# Prediction on Academic Citation Networks

#### References : https://colab.research.google.com/drive/14OvFnAXggxB8vM4e8vSURUp1TaKnovzX#scrollTo=8zOh6IIeI3Op

In [1]:
import requests
import os
from torch_geometric.data import Dataset
from torch_geometric.utils import to_networkx
from torch.nn import Linear
import torch.nn.functional as F
from torch_geometric.nn import GCNConv
import torch
import numpy as np
import pandas as pd
import networkx as nx
import matplotlib.pyplot as plt
import copy

In [2]:
class HW3Dataset(Dataset):
    url = 'https://technionmail-my.sharepoint.com/:u:/g/personal/ploznik_campus_technion_ac_il/EUHUDSoVnitIrEA6ALsAK1QBpphP5jX3OmGyZAgnbUFo0A?download=1'

    def __init__(self, root, transform=None, pre_transform=None):
        super(HW3Dataset, self).__init__(root, transform, pre_transform)

    @property
    def raw_file_names(self):
        return ['data.pt']

    @property
    def processed_file_names(self):
        return ['data.pt']

    def download(self):
        file_url = self.url.replace(' ', '%20')
        response = requests.get(file_url)

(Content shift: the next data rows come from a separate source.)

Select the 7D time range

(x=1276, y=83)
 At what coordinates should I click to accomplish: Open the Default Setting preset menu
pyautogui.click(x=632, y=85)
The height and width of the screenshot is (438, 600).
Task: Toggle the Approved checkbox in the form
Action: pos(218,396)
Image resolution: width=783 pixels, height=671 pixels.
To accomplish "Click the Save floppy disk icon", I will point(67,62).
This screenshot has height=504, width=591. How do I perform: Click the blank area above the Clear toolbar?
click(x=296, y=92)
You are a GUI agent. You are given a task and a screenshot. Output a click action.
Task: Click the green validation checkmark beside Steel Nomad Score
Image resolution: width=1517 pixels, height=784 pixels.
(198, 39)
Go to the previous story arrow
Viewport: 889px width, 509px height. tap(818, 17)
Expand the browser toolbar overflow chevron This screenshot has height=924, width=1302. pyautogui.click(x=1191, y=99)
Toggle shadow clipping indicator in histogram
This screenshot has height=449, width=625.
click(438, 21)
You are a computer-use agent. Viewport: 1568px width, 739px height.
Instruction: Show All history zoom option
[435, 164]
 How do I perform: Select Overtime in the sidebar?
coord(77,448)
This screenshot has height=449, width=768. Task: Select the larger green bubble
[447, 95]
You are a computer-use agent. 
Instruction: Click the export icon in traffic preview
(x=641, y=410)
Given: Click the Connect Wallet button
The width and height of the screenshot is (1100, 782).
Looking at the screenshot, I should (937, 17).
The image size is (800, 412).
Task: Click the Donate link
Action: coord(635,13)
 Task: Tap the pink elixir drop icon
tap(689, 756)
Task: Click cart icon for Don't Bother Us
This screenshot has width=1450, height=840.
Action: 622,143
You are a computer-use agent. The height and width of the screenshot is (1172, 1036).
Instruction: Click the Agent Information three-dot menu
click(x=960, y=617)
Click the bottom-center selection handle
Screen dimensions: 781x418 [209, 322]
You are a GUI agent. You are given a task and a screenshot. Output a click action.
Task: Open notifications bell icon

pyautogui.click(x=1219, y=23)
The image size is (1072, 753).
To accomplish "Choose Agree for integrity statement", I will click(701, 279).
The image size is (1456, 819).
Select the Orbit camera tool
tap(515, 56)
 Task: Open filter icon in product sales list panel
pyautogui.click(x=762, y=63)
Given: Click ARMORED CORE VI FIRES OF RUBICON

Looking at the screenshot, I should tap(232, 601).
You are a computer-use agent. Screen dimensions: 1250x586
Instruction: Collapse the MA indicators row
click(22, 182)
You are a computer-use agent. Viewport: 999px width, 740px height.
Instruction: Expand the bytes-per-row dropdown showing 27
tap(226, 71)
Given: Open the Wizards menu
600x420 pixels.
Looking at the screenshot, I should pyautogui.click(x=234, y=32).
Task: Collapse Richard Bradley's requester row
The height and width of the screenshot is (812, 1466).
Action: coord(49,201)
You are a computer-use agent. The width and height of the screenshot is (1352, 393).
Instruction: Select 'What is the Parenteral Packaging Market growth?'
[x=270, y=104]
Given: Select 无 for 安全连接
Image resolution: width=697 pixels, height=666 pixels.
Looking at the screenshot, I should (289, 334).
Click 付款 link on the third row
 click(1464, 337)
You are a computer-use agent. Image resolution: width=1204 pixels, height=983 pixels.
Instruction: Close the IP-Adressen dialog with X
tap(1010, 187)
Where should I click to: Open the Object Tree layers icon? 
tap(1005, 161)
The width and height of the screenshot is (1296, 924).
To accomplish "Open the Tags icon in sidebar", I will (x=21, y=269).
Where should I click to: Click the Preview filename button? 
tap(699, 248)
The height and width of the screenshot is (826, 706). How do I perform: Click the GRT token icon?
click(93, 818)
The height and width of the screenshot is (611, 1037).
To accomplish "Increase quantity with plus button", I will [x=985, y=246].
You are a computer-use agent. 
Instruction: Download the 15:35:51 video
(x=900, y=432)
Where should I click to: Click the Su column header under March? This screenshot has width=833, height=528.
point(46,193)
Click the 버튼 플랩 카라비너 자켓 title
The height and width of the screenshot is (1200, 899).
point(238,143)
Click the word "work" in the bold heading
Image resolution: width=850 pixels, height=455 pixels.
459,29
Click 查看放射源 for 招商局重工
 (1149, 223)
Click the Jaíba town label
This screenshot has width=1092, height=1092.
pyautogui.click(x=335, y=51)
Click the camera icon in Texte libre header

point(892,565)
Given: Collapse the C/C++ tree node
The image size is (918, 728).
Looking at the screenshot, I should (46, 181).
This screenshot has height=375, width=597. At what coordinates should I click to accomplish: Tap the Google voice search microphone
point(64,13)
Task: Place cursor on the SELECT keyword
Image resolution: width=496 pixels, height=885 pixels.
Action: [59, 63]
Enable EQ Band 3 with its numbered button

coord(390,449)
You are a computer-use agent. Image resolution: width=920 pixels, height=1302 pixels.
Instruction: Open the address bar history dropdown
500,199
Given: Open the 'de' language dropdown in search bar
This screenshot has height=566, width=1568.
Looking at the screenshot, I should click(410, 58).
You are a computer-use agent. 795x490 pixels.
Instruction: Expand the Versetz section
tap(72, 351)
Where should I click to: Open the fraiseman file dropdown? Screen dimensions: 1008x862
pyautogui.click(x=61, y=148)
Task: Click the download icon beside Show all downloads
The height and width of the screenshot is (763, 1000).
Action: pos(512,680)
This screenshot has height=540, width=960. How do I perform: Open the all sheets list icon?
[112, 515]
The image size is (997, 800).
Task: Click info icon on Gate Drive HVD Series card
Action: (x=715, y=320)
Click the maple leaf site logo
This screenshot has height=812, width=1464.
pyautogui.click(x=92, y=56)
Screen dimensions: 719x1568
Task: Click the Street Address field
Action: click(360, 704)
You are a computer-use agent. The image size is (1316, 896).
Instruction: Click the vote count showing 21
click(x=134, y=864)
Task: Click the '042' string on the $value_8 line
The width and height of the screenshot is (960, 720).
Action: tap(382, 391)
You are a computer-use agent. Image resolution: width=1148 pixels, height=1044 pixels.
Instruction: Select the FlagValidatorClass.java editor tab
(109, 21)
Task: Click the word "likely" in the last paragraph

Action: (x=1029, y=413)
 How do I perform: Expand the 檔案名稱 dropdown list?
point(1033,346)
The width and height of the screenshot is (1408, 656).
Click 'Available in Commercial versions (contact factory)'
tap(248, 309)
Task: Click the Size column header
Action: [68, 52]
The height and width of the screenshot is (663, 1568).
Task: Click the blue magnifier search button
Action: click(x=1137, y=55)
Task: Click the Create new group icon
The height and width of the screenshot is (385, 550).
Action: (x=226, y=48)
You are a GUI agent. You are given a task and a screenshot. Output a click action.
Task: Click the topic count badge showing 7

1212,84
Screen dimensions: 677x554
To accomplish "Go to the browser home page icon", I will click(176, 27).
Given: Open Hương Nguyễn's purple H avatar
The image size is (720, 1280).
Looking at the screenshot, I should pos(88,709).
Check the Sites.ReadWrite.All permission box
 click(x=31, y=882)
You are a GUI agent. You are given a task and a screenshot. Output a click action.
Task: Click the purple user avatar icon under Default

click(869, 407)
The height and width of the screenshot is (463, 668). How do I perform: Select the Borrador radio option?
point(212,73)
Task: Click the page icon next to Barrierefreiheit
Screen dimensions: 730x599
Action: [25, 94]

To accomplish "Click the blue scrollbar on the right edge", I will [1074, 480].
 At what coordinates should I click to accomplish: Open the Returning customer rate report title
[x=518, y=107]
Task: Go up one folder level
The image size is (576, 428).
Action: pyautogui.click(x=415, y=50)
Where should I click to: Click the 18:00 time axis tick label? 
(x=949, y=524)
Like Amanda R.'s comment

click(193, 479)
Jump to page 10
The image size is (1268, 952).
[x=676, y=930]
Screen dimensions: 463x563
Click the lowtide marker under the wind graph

        if response.status_code != 200:
            raise Exception(f"Failed to download the file, status code: {response.status_code}")

        with open(os.path.join(self.raw_dir, self.raw_file_names[0]), 'wb') as f:
            f.write(response.content)

    def process(self):
        raw_path = os.path.join(self.raw_dir, self.raw_file_names[0])
        data = torch.load(raw_path)
        torch.save(data, self.processed_paths[0])

    def len(self):
        return 1

    def get(self, idx):
        return torch.load(self.processed_paths[0])

In [4]:
dataset = HW3Dataset(root='data/hw3_new/')
data = dataset[0]
print(data)

Data(x=[100000, 128], edge_index=[2, 444288], y=[100000, 1], node_year=[100000, 1], train_mask=[80000], val_mask=[20000])


### Network Analysis on the Graph

In [5]:
# Gather some statistics about the graph
print(f'Number of nodes: {data.num_nodes}')
print(f'Number of edges: {data.num_edges}')
print(f'Average node degree: {data.num_edges / data.num_nodes:.2f}')
print(f'Number of training nodes: {data.train_mask.shape[0]}')
print(f'Training node label rate: {int(data.train_mask.sum()) / data.num_nodes:.2f}')
print(f'Has self-loops: {data.has_self_loops()}')
print(f'Is undirected: {data.is_undirected()}')

Number of nodes: 100000
Number of edges: 444288
Average node degree: 4.44
Number of training nodes: 80000
Training node label rate: 31999.60
Has self-loops: False
Is undirected: False


In [58]:
G = to_networkx(data, to_undirected=False)

In [59]:
results = {
    "ACC": [nx.average_clustering(G)],
    "Average In Degree": [np.mean(np.array([G.in_degree(n) for n in G.nodes()]))],
    "Average Out Degree": [np.mean(np.array([G.out_degree(n) for n in G.nodes()]))],
}

results_df = pd.DataFrame.from_dict(results, orient='index')
results_df.columns = ["Our Graph"]
results_df

Unnamed: 0,Our Graph
ACC,0.121265
Average In Degree,4.44288
Average Out Degree,4.44288


### GCN with Tanh activation function and its' train_eval

In [6]:
class GCN(torch.nn.Module):
    def __init__(self, hidden_channels):
        super().__init__()
        torch.manual_seed(1234)
        self.conv1 = GCNConv(dataset.num_features, hidden_channels)
        self.conv2 = GCNConv(hidden_channels, hidden_channels)
        self.conv3 = GCNConv(hidden_channels, hidden_channels//2)
        self.classifier = Linear(hidden_channels//2, dataset.num_classes)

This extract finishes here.